In the specific context of Guile, and for the audience of the FOSDEM minimal languages devroom, we should recognize that for a software project, age and minimalism don't necessarily go together. Software gets features over time and becomes bigger. What does it mean for a minimal language to evolve?

hill-climbing is insufficient

Ex: Guile 1.8; Extend vs Embed

One key lesson that I have learned is that the strategy of making only incremental improvements is a recipe for death, in the long term. The natural result is that you reach what you perceive to be the most optimal state of your project. Any change can only make it worse, so you stop moving.

This is what happened to Guile around version 1.8: we had taken the paradigm of the interpreter as language implementation strategy as far as it could go. There were only around 150 commits to Guile in 2007. We were stuck.

users stay unless pushed away

Inertial factor: interface

  • Source (API)

  • Binary (ABI)

  • Embedding (API)

  • CLI

  • ...

Ex: Python 3; local-eval; R6RS syntax; set!, set-car!

So how do we make change, in such a circumstance? You could start a new project, but then you wouldn't have any users. It would be nice to change and keep your users. Fortunately, it turns out that users don't really go away; yes, they trickle out if you don't do anything, but unless you change in an incompatible way, they stay with you, out of inertia.

Inertia is good and bad. It does conflict with minimalism as a principle; if you were to design Scheme in 2020, you would not include mutable variables or even mutable pairs. But they are still with us because if we removed them, we'd break too many users.

Users can even make you add back things that you had removed. In Guile 2.0, we removed the capability to evaluate an expression at run-time within the lexical environment of an expression, as we didn't know how to implement this outside an interpreter. It turns out this was so important to users that we had to add local-eval back to Guile, later in the 2.0 series. (Fortunately we were able to do it in a way that layered on lower-level facilities; this approach reconciled me to the solution.)

you can’t keep all users

What users say: don’t change or remove existing behavior

But: sometimes losing users is OK. Hard to know when, though

No change at all == death

  • Natural result of hill-climbing

Ex: psyntax; BDW-GC mark & finalize; compile-time; Unicode / locales

Unfortunately, the need to change means that sometimes you will lose users. It's either a dead project, or losing users.

In Guile 1.8, for example, the macro expander ran lazily: it would only expand code the first time it ran it. This was good for start-up time, because not all code is evaluated in the course of a simple script. Lazy expansion allowed us to start doing important work sooner. However, this approach caused immense pain to people that wanted "proper" Scheme macros that preserved lexical scoping; the state of the art was to eagerly expand an entire file. So we switched, and at the same time added a notion of compile-time. This compromise kept good start-up time while allowing fancy macros.
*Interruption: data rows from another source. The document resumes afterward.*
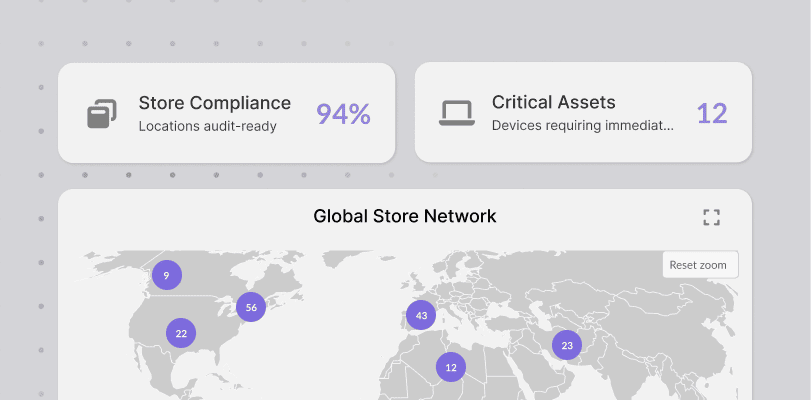Open the cluster marker labeled 12

click(x=451, y=367)
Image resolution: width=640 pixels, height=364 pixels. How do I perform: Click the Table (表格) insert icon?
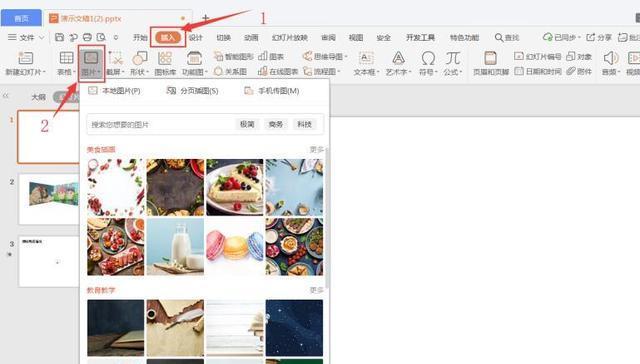click(66, 58)
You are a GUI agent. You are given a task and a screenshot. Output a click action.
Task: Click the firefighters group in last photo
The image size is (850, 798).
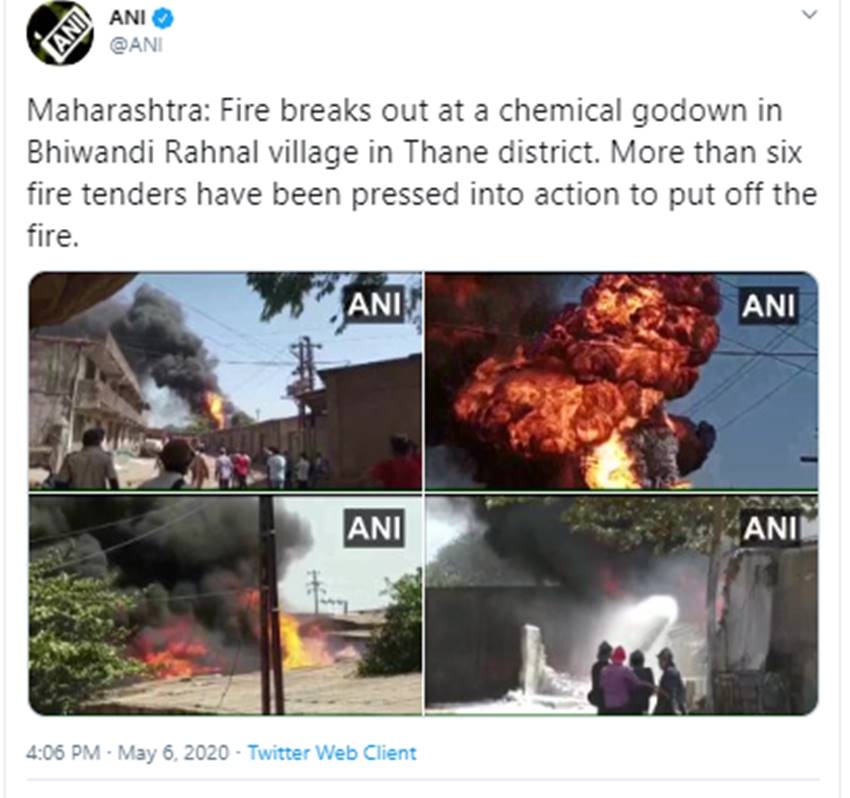[639, 678]
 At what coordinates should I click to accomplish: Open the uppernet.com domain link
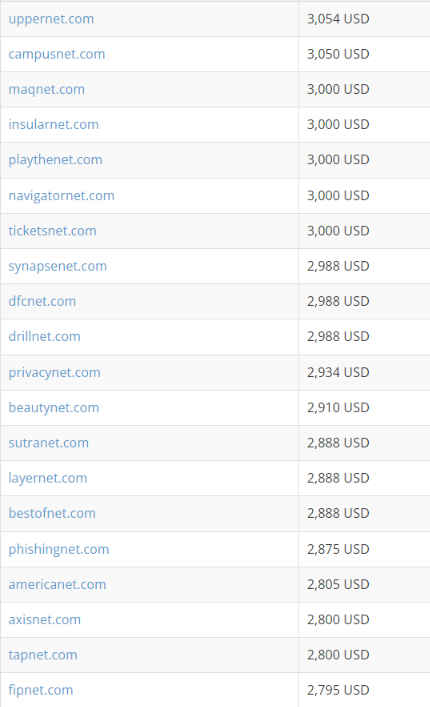tap(51, 19)
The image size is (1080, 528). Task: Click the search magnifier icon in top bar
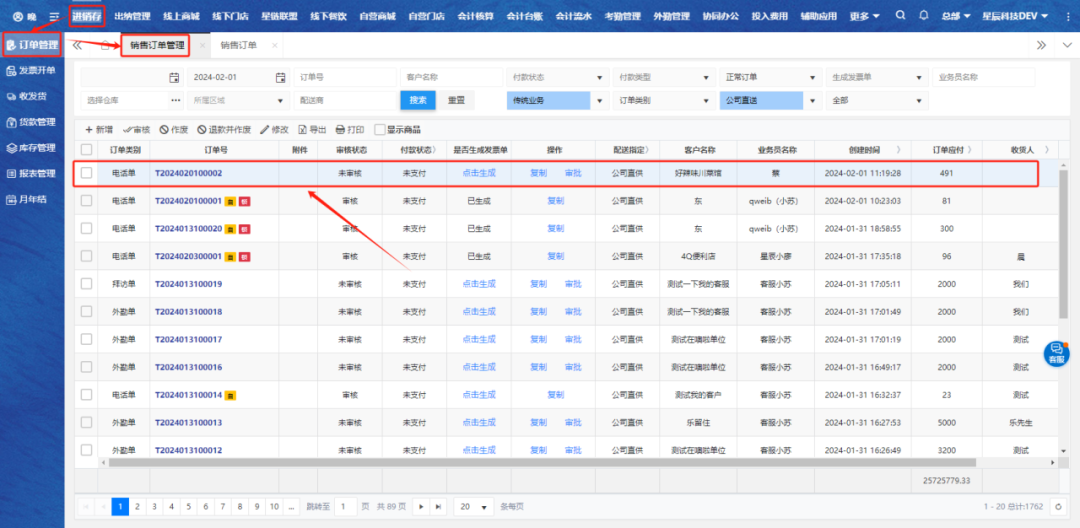(901, 17)
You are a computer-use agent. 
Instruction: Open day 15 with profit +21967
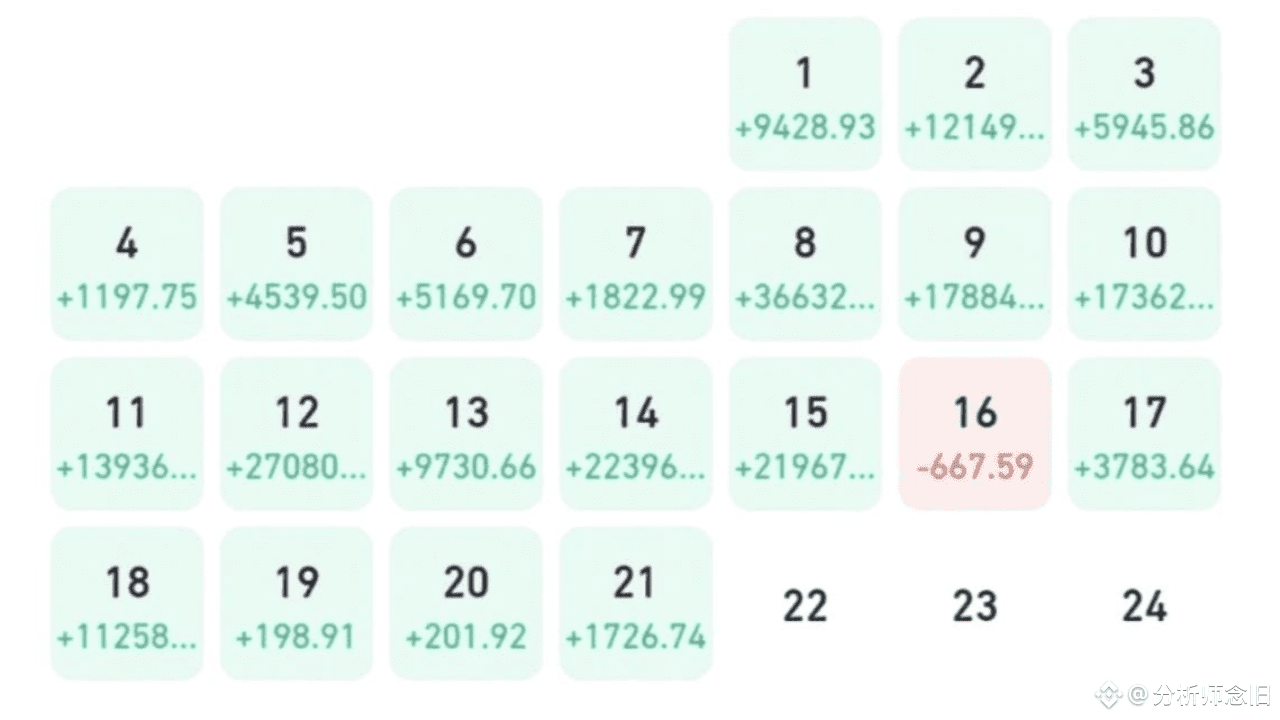(805, 433)
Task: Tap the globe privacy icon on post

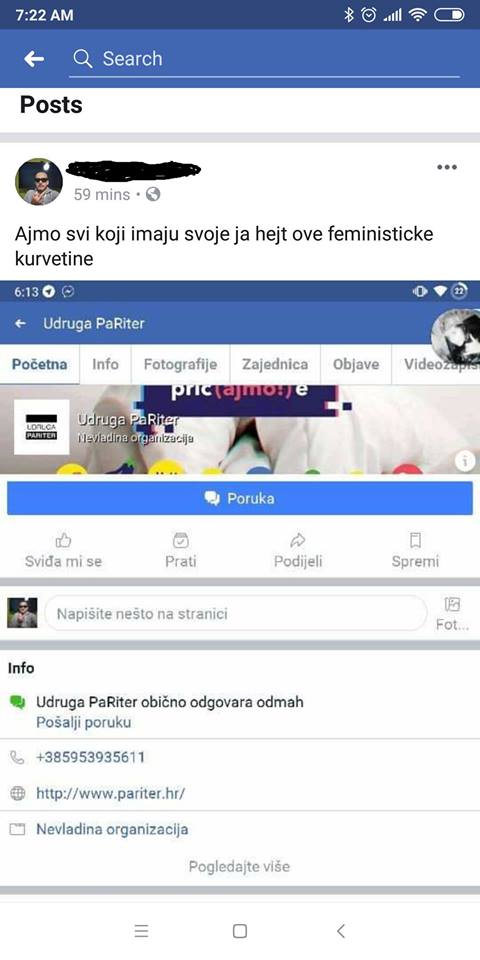Action: 153,195
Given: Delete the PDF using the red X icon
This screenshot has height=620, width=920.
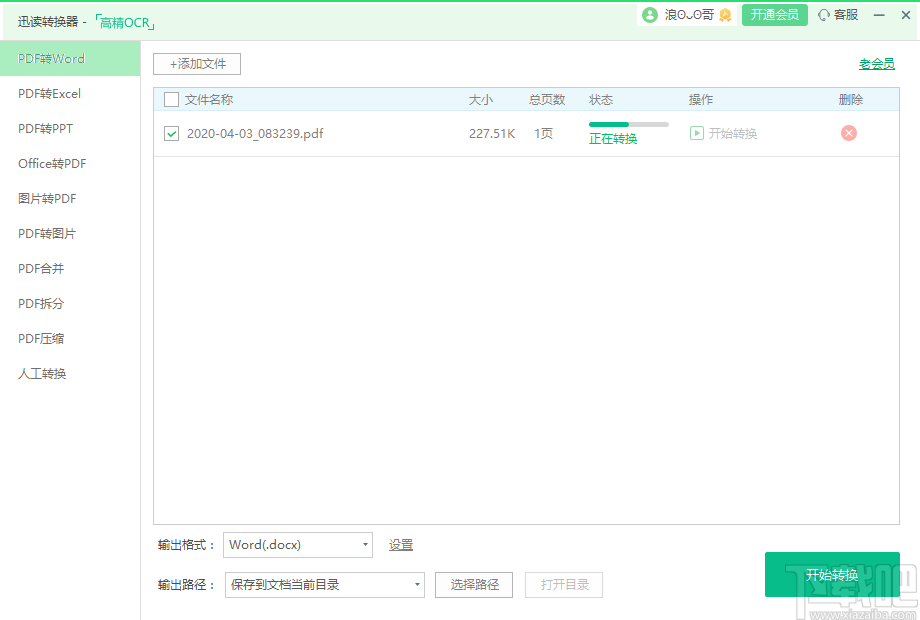Looking at the screenshot, I should point(848,132).
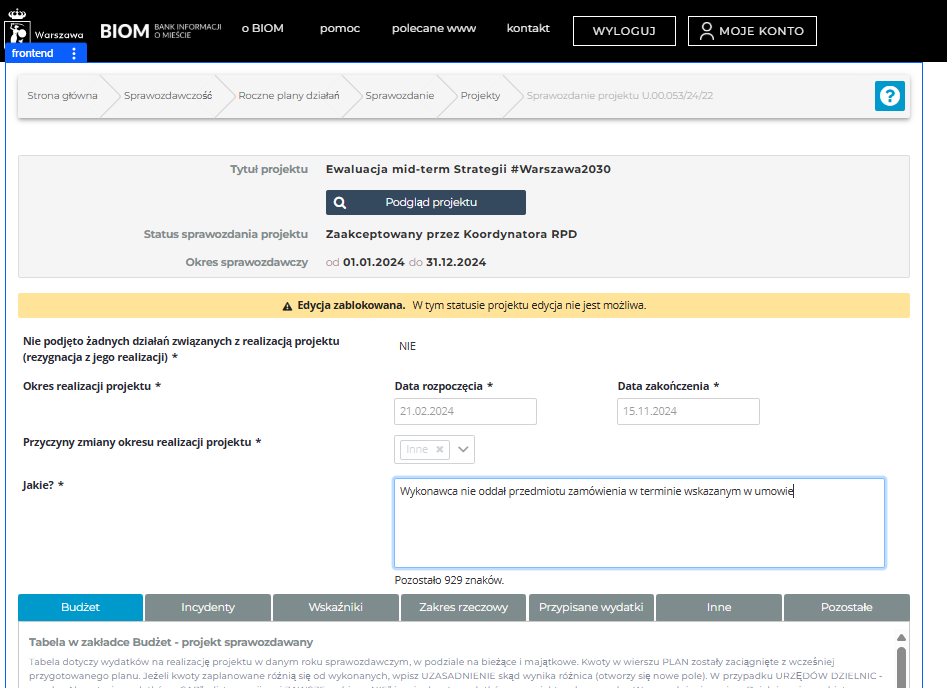The width and height of the screenshot is (947, 688).
Task: Switch to the Incydenty tab
Action: [208, 607]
But eager expansion was a change. Users that relied on side effects from macro expansion would see them at compile-time instead of run-time. Users of old "defmacros" that could previously splice in live Scheme closures as literals in expanded source could no longer do that. I think it was the right choice but it did lose some users. In fact I just got another bug report related to this 10-year-old change last week.

every interface is a cost

Guile binary ABI: libguile.so; compiled Scheme files

Make compatibility easier: minimize interface

Ex: scm_sym_unquote, GOOPS, Go, Guix

So if you don't want to lose users, don't change any interface. The easiest way to do this is to minimize your interface surface. In Go, for example, they mostly haven't had dynamic-linking problems because that's not a thing they do: all code is statically linked into binaries. Similarly, Guix doesn't define a stable API, because all of its code is maintained in one "monorepo" that can develop in lock-step.

You always have some interfaces, though. For example Guix can't change its command-line interface from one day to the next, for example, because users would complain. But it's been surprising to me the extent to which Guile has interfaces that I didn't consider. Recently for example in the 3.0 release, we unexported some symbols by mistake. Users complained, so we're putting them back in now.

parallel installs for the win

Highly effective pattern for change

  • libguile-2.0.so

  • libguile-3.0.so

https://ometer.com/parallel.html

Changed ABI is new ABI; it should have a new name

Ex: make-struct/no-tail, GUILE_PKG([2.2]), libtool

So how does one do incompatible change? If "don't" isn't a sufficient answer, then parallel installs is a good strategy. For example in Guile, users don't have to upgrade to 3.0 until they are ready. Guile 2.2 happily installs in parallel with Guile 3.0.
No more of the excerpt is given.